***** DATASET ROWS *****

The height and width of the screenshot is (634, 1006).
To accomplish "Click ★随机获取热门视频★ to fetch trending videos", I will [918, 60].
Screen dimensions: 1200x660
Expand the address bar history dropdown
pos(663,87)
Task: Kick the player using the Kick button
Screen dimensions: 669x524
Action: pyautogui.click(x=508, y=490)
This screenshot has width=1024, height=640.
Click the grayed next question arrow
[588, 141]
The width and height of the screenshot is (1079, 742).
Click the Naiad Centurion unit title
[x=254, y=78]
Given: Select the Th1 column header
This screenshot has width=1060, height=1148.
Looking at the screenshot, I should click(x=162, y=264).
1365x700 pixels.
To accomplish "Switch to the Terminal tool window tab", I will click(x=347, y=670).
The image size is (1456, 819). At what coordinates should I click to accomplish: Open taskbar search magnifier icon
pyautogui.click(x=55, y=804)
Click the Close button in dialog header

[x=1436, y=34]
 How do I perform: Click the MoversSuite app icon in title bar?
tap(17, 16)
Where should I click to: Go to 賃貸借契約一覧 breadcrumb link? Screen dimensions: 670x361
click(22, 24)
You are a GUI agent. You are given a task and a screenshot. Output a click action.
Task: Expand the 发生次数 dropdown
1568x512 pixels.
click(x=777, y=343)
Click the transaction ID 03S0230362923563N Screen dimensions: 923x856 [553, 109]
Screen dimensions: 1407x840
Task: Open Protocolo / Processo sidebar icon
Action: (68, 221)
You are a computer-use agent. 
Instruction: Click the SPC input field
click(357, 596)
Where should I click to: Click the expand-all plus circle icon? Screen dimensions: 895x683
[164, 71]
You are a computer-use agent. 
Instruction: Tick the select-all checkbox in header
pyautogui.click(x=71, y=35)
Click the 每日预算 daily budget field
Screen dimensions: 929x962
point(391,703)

*****

EXERCISE INSTRUCTIONS:
Reproduce the data from the line that contains "1365x700 pixels." through the line that contains "tap(17, 16)", shifting each answer coordinate by adding 97 to it and keeping every other line unchanged.

PROBLEM SOLUTION:
1365x700 pixels.
To accomplish "Switch to the Terminal tool window tab", I will click(x=444, y=767).
The image size is (1456, 819). At what coordinates should I click to accomplish: Open taskbar search magnifier icon
pyautogui.click(x=152, y=901)
Click the Close button in dialog header

[x=1533, y=131]
 How do I perform: Click the MoversSuite app icon in title bar?
tap(114, 113)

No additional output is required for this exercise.